Exercise details: The reply should consist of every entry, repeated exactly.

Data for review:
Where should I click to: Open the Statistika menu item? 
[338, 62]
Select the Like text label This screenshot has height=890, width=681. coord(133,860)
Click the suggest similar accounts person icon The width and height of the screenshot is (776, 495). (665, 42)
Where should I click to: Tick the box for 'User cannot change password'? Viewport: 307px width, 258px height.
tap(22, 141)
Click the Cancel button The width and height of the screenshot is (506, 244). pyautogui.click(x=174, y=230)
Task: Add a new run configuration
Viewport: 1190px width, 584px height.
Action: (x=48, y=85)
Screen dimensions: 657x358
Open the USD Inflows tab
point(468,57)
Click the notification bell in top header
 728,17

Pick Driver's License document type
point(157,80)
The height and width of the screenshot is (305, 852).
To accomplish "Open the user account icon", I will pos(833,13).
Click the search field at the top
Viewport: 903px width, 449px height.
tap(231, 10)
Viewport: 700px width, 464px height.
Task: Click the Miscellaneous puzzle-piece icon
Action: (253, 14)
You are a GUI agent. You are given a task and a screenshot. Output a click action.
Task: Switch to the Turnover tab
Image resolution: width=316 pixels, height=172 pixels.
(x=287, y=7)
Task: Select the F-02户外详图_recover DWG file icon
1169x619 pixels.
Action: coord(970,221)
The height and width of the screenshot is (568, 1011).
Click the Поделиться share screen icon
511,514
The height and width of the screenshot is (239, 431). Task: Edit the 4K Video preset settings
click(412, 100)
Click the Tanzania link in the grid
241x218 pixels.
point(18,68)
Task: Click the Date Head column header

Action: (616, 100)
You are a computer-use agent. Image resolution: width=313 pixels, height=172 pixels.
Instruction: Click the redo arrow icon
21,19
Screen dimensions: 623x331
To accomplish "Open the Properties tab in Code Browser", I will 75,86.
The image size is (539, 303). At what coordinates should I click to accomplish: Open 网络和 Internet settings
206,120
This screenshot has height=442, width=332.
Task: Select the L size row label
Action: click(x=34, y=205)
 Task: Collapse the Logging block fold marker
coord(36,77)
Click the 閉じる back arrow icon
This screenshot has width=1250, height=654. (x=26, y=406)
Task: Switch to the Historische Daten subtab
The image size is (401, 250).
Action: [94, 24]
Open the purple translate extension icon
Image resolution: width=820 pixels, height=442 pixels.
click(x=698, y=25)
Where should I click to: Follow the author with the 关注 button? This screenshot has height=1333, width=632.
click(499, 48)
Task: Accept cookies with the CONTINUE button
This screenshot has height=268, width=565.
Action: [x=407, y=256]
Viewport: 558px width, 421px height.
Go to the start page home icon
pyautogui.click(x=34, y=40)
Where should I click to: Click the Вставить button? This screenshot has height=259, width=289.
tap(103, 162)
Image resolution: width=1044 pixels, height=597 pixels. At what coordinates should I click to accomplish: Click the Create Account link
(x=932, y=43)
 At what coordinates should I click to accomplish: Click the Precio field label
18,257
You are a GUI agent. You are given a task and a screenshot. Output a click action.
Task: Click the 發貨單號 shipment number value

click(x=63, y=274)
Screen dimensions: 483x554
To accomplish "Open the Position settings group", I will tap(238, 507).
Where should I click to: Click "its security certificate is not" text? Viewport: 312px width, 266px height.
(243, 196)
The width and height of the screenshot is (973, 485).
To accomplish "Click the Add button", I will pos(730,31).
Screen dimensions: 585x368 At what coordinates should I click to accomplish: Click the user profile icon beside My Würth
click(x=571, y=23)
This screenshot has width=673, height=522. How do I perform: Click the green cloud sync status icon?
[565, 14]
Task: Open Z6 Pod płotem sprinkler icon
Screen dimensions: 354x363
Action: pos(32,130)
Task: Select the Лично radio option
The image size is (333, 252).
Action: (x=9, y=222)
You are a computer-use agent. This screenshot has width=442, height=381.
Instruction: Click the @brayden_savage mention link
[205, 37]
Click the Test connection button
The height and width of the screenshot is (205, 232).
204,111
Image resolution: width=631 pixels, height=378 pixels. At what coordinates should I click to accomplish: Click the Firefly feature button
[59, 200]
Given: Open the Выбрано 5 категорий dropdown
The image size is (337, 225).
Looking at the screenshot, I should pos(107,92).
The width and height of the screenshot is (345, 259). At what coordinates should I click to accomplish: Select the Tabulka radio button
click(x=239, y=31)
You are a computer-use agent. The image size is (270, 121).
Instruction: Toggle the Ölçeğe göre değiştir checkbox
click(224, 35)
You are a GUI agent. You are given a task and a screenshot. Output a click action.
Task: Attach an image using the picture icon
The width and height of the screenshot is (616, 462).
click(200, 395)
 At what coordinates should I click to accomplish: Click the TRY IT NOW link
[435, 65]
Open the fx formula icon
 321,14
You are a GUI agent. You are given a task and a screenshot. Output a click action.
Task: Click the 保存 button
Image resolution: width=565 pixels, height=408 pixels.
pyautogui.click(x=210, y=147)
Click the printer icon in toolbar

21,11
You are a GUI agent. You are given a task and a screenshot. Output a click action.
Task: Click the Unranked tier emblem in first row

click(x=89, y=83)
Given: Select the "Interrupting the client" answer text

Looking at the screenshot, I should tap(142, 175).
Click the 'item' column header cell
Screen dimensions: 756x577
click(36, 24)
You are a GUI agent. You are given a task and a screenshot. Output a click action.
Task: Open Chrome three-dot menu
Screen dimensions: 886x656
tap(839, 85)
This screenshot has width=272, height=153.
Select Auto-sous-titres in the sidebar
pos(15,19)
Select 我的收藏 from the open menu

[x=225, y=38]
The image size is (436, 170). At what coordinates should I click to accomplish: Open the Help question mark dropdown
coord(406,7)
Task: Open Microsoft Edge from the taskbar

Task result:
Where should I click to: Open the Statistika menu item? 
[338, 62]
Select the Like text label This screenshot has height=890, width=681. coord(133,860)
Click the suggest similar accounts person icon The width and height of the screenshot is (776, 495). (665, 42)
Where should I click to: Tick the box for 'User cannot change password'? Viewport: 307px width, 258px height.
tap(22, 141)
Click the Cancel button The width and height of the screenshot is (506, 244). pyautogui.click(x=174, y=230)
Task: Add a new run configuration
Viewport: 1190px width, 584px height.
Action: (x=48, y=85)
Screen dimensions: 657x358
Open the USD Inflows tab
point(468,57)
Click the notification bell in top header
 728,17

Pick Driver's License document type
point(157,80)
The height and width of the screenshot is (305, 852).
To accomplish "Open the user account icon", I will pos(833,13).
Click the search field at the top
Viewport: 903px width, 449px height.
tap(231, 10)
Viewport: 700px width, 464px height.
Task: Click the Miscellaneous puzzle-piece icon
Action: (253, 14)
You are a GUI agent. You are given a task and a screenshot. Output a click action.
Task: Switch to the Turnover tab
Image resolution: width=316 pixels, height=172 pixels.
(x=287, y=7)
Task: Select the F-02户外详图_recover DWG file icon
1169x619 pixels.
Action: coord(970,221)
The height and width of the screenshot is (568, 1011).
Click the Поделиться share screen icon
511,514
The height and width of the screenshot is (239, 431). Task: Edit the 4K Video preset settings
click(412, 100)
Click the Tanzania link in the grid
241x218 pixels.
point(18,68)
Task: Click the Date Head column header

Action: (616, 100)
You are a computer-use agent. Image resolution: width=313 pixels, height=172 pixels.
Instruction: Click the redo arrow icon
21,19
Screen dimensions: 623x331
To accomplish "Open the Properties tab in Code Browser", I will 75,86.
The image size is (539, 303). At what coordinates should I click to accomplish: Open 网络和 Internet settings
206,120
This screenshot has height=442, width=332.
Task: Select the L size row label
Action: click(x=34, y=205)
 Task: Collapse the Logging block fold marker
coord(36,77)
Click the 閉じる back arrow icon
This screenshot has width=1250, height=654. (x=26, y=406)
Task: Switch to the Historische Daten subtab
The image size is (401, 250).
Action: [94, 24]
Open the purple translate extension icon
Image resolution: width=820 pixels, height=442 pixels.
click(x=698, y=25)
Where should I click to: Follow the author with the 关注 button? This screenshot has height=1333, width=632.
click(499, 48)
Task: Accept cookies with the CONTINUE button
This screenshot has height=268, width=565.
Action: [x=407, y=256]
Viewport: 558px width, 421px height.
Go to the start page home icon
pyautogui.click(x=34, y=40)
Where should I click to: Click the Вставить button? This screenshot has height=259, width=289.
tap(103, 162)
Image resolution: width=1044 pixels, height=597 pixels. At what coordinates should I click to accomplish: Click the Create Account link
(x=932, y=43)
 At what coordinates should I click to accomplish: Click the Precio field label
18,257
You are a GUI agent. You are given a task and a screenshot. Output a click action.
Task: Click the 發貨單號 shipment number value

click(x=63, y=274)
Screen dimensions: 483x554
To accomplish "Open the Position settings group", I will tap(238, 507).
Where should I click to: Click "its security certificate is not" text? Viewport: 312px width, 266px height.
(243, 196)
The width and height of the screenshot is (973, 485).
To accomplish "Click the Add button", I will pos(730,31).
Screen dimensions: 585x368 At what coordinates should I click to accomplish: Click the user profile icon beside My Würth
click(x=571, y=23)
This screenshot has width=673, height=522. How do I perform: Click the green cloud sync status icon?
[565, 14]
Task: Open Z6 Pod płotem sprinkler icon
Screen dimensions: 354x363
Action: pos(32,130)
Task: Select the Лично radio option
The image size is (333, 252).
Action: (x=9, y=222)
You are a computer-use agent. This screenshot has width=442, height=381.
Instruction: Click the @brayden_savage mention link
[205, 37]
Click the Test connection button
The height and width of the screenshot is (205, 232).
204,111
Image resolution: width=631 pixels, height=378 pixels. At what coordinates should I click to accomplish: Click the Firefly feature button
[59, 200]
Given: Open the Выбрано 5 категорий dropdown
The image size is (337, 225).
Looking at the screenshot, I should pos(107,92).
The width and height of the screenshot is (345, 259). At what coordinates should I click to accomplish: Select the Tabulka radio button
click(x=239, y=31)
You are a computer-use agent. The image size is (270, 121).
Instruction: Toggle the Ölçeğe göre değiştir checkbox
click(224, 35)
You are a GUI agent. You are given a task and a screenshot. Output a click action.
Task: Attach an image using the picture icon
The width and height of the screenshot is (616, 462).
click(200, 395)
 At what coordinates should I click to accomplish: Click the TRY IT NOW link
[435, 65]
Open the fx formula icon
 321,14
You are a GUI agent. You are given a task and a screenshot. Output a click action.
Task: Click the 保存 button
Image resolution: width=565 pixels, height=408 pixels.
pyautogui.click(x=210, y=147)
Click the printer icon in toolbar

21,11
You are a GUI agent. You are given a task and a screenshot. Output a click action.
Task: Click the Unranked tier emblem in first row

click(x=89, y=83)
Given: Select the "Interrupting the client" answer text

Looking at the screenshot, I should tap(142, 175).
Click the 'item' column header cell
Screen dimensions: 756x577
click(36, 24)
You are a GUI agent. You are given a task and a screenshot. Output a click action.
Task: Open Chrome three-dot menu
Screen dimensions: 886x656
tap(839, 85)
This screenshot has width=272, height=153.
Select Auto-sous-titres in the sidebar
pos(15,19)
Select 我的收藏 from the open menu

[x=225, y=38]
The image size is (436, 170). At what coordinates should I click to accomplish: Open the Help question mark dropdown
coord(406,7)
Task: Open Microsoft Edge from the taskbar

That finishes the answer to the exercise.